Current time:0:00Total duration:3:50

# Probability with discrete random variable example

AP.STATS:

VAR‑5 (EU)

, VAR‑5.A (LO)

, VAR‑5.A.1 (EK)

, VAR‑5.A.2 (EK)

, VAR‑5.A.3 (EK)

CCSS.Math: ## Video transcript

- [Lecturer] Hugo plans to
buy packs of baseball cards until he gets the card
of his favorite player, but he only has enough money
to buy at most four packs. Suppose that each pack has probability 0.2 of containing the card Hugo is hoping for. Let the random variable X be the number of packs of cards Hugo buys. Here is the probability
distribution for X. So it looks like there
is a 0.2 probability that he buys one pack,
and that makes sense because that first pack,
there is a 0.2 probability that it contains his
favorite player's card, and if it does, at that
point he'll just stop, he won't buy any more packs. Now what about the probability
that he buys two packs? Well, over here they give it
a 0.16, and that makes sense, there is a .8 probability
that he does not get the card he wants on the first one, and then there's another .2 that he gets it on the second one. So 0.8 times 0.2 does indeed equal 0.16. But they're not asking
us to calculate that, they give it to us. Then, the probability that
he gets three packs is 0.128, and then they've left
blank the probability that he gets four packs.

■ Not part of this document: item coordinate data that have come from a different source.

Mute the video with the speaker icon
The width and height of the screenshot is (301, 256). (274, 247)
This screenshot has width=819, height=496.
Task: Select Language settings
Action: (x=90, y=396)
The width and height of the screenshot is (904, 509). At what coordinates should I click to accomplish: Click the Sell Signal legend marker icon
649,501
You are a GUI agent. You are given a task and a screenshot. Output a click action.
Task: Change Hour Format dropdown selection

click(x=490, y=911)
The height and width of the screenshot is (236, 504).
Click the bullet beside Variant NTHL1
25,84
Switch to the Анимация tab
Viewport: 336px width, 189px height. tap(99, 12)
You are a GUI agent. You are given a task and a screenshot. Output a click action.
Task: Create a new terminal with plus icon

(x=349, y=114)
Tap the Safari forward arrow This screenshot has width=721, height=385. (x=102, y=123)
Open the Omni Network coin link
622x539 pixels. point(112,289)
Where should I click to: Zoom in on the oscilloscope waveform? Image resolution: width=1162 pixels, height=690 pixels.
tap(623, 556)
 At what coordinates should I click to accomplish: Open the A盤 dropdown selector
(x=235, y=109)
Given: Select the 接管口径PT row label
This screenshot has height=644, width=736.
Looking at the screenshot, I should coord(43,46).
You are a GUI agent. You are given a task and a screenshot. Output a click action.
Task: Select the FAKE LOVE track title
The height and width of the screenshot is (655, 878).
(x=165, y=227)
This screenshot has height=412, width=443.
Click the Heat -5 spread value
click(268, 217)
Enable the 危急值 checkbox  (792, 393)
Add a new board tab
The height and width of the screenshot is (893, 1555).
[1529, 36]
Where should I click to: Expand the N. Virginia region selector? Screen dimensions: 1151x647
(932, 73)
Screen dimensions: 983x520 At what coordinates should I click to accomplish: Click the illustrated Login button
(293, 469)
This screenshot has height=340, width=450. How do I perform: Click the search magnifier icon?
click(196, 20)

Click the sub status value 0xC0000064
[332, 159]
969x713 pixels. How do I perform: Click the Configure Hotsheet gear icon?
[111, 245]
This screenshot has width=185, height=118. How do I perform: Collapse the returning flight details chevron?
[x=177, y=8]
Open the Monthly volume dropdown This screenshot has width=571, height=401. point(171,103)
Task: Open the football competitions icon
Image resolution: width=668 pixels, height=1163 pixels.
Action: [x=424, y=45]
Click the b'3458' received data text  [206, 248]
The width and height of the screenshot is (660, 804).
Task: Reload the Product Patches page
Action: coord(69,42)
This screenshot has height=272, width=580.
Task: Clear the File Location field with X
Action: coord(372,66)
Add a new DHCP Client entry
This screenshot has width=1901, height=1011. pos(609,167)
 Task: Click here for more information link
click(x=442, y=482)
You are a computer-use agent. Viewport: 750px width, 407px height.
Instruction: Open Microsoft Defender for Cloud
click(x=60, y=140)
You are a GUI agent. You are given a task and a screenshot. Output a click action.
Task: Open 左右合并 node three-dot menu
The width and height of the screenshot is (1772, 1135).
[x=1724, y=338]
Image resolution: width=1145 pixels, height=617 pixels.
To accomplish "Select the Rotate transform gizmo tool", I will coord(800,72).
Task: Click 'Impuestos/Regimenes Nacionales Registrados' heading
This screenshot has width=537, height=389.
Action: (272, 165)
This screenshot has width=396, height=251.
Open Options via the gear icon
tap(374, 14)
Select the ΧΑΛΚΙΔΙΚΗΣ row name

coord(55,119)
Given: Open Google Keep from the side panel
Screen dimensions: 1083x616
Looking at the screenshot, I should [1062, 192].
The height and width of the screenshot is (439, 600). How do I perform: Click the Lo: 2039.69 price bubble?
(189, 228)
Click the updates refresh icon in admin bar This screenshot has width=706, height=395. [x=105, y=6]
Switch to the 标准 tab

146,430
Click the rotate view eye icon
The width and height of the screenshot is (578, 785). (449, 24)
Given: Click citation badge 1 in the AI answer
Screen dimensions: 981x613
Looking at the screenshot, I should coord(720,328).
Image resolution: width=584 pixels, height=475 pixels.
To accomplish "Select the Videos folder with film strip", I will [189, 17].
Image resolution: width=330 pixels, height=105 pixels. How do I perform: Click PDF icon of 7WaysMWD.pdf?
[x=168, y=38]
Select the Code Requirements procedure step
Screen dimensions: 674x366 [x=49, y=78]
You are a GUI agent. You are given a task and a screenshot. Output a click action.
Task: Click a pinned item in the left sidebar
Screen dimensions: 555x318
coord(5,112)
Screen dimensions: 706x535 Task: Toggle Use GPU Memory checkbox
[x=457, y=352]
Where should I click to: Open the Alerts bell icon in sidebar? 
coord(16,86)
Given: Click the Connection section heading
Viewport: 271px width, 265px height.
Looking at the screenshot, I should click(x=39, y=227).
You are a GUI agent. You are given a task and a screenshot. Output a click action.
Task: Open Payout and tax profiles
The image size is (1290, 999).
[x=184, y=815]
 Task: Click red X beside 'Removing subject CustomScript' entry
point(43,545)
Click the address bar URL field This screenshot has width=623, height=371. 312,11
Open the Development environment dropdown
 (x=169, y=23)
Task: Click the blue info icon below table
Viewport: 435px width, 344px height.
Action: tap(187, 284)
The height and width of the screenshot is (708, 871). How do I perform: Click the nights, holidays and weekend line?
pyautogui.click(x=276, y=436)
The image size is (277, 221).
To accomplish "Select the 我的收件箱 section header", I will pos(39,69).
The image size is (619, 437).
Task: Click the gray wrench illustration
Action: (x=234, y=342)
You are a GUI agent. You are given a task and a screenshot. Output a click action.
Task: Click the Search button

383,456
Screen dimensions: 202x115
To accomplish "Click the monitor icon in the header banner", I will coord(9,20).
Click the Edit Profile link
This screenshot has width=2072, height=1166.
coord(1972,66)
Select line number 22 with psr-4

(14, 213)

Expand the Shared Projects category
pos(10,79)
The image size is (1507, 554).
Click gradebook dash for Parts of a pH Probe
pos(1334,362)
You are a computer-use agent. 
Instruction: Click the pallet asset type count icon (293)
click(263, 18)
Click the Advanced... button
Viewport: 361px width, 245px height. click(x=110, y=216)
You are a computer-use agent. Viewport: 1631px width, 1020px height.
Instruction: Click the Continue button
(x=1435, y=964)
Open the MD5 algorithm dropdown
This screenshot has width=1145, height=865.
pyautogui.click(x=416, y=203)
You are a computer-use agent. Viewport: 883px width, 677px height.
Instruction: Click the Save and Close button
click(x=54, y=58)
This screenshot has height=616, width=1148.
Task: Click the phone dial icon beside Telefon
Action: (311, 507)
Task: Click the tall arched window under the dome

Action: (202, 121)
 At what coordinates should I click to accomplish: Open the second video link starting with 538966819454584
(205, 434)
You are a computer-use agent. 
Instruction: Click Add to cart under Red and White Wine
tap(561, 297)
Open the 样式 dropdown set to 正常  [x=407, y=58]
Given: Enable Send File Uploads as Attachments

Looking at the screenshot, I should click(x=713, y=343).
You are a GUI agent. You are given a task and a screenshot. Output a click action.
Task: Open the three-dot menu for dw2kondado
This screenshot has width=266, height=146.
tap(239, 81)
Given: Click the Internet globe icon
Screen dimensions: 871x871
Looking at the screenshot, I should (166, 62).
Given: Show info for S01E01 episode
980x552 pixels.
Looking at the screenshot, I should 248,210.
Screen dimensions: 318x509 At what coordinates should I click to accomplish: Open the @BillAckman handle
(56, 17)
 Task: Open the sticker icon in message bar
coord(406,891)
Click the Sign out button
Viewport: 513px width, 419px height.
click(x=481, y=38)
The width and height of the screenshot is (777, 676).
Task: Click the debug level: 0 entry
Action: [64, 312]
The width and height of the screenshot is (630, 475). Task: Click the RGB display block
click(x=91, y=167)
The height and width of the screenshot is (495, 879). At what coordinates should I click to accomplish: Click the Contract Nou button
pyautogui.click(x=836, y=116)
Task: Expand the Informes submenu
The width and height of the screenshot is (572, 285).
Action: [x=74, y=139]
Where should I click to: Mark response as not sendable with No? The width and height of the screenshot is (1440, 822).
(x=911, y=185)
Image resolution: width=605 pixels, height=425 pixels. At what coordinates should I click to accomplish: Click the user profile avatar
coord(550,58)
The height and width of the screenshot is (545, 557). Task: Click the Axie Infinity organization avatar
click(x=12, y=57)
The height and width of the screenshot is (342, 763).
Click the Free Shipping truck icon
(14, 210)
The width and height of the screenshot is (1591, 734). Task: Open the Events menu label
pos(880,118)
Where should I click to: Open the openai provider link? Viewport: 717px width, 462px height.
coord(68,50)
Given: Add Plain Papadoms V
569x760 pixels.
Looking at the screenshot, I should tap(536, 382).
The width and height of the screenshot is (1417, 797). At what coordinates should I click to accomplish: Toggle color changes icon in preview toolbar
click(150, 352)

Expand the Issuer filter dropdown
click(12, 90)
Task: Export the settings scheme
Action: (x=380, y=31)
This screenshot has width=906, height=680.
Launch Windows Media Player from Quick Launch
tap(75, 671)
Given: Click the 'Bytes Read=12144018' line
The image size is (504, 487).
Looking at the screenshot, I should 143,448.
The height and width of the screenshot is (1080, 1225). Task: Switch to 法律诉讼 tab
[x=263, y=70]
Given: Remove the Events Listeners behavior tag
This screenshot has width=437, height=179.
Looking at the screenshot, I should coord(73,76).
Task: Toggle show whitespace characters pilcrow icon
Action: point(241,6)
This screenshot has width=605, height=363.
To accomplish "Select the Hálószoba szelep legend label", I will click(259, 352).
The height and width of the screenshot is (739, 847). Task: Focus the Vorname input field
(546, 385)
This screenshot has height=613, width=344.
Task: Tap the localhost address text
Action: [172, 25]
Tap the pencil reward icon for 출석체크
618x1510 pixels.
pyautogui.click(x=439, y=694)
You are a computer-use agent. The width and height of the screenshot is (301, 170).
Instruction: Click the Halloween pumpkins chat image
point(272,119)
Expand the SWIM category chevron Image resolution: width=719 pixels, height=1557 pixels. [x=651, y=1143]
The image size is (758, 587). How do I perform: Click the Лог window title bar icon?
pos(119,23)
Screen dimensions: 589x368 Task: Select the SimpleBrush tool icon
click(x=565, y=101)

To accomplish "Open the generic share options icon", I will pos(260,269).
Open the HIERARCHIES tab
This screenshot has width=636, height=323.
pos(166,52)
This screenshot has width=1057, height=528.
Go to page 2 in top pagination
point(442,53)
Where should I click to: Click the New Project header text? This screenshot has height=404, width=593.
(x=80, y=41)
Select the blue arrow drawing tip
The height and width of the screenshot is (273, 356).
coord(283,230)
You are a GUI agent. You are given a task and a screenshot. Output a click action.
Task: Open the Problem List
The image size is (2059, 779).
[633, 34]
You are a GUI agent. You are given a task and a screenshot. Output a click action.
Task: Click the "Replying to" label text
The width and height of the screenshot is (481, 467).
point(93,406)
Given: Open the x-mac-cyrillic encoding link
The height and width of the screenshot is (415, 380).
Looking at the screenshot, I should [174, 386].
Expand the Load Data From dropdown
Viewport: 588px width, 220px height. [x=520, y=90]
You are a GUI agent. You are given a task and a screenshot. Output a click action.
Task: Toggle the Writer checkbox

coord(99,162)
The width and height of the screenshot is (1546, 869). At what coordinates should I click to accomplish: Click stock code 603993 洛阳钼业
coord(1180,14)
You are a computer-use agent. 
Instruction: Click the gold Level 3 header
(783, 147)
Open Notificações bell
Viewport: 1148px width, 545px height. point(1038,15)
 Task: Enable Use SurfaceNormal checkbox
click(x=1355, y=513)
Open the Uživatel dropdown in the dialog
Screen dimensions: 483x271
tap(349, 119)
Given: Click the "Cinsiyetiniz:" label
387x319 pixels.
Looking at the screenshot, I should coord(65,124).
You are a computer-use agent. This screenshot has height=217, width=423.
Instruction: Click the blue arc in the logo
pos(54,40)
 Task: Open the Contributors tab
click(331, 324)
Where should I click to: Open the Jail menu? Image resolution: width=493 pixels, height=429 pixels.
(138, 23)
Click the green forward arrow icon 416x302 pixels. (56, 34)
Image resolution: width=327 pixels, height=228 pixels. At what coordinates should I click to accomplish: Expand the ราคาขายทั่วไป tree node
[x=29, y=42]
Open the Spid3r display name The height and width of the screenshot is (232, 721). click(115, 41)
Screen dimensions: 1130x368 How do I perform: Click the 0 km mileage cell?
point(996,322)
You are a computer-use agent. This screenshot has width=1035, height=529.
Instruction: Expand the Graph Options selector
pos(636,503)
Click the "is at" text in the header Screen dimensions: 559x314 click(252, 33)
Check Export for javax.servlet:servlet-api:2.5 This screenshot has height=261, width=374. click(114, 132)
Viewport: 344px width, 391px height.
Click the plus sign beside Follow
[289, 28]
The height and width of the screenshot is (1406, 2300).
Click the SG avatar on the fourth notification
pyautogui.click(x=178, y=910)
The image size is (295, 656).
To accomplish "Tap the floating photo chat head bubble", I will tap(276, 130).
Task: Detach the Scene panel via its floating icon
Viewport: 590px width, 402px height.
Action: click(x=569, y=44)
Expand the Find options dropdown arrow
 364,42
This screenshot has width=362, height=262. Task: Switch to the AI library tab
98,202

But this is the entire discrete
probability distribution, because Hugo has to stop at four, even if he doesn't get
the card he wants at four on the fourth pack, he's just
going to stop over there. So we could actually figure
out this question mark by just realizing that
these four probabilities have to add up to one. But let's just first answer the question, find the indicated probability, what is the probability
that X is greater than or equal to two? What is the probability, remember, X is the number of packs
of cards Hugo buys. I encourage you to pause the video and try to figure it out. So let's look at the
scenarios we're talking about. Probability that our
discrete random variable X is greater than or equal to two, well, that's these three
scenarios right over here. And so what is their combined probability? Well you might want to say, hey we did figure out what the probability of getting exactly four packs are, but we have to remember that
these all add up to 100%. And so this right over here is 0.2 and so this is 0.2, the
other three combined have to add up to 0.8. 0.8 plus 0.2 is one, or 100%. So just like that we
know that this is 0.8. If for kicks we wanted to figure out this question mark right over here we could just say that
look, have to add up to one. So, we could say, the
probability of exactly four is going to be equal to one minus 0.2 minus 0.16 minus 0.128. I get one minus .2 minus .16
minus .128 is equal to 0.512. Is equal to 0.512, 0.512. You might immediately say, wait, wait, this seems like a very high probability, there's more than a 50% chance
that he buys four packs, and you have to remember,
he has to stop at four. Even if on the fourth he
doesn't get the card he wants he still has to stop there. So, there's a high probability that that's where we end up. There's a little less than 50% chance that he gets the card he's
looking for before that point.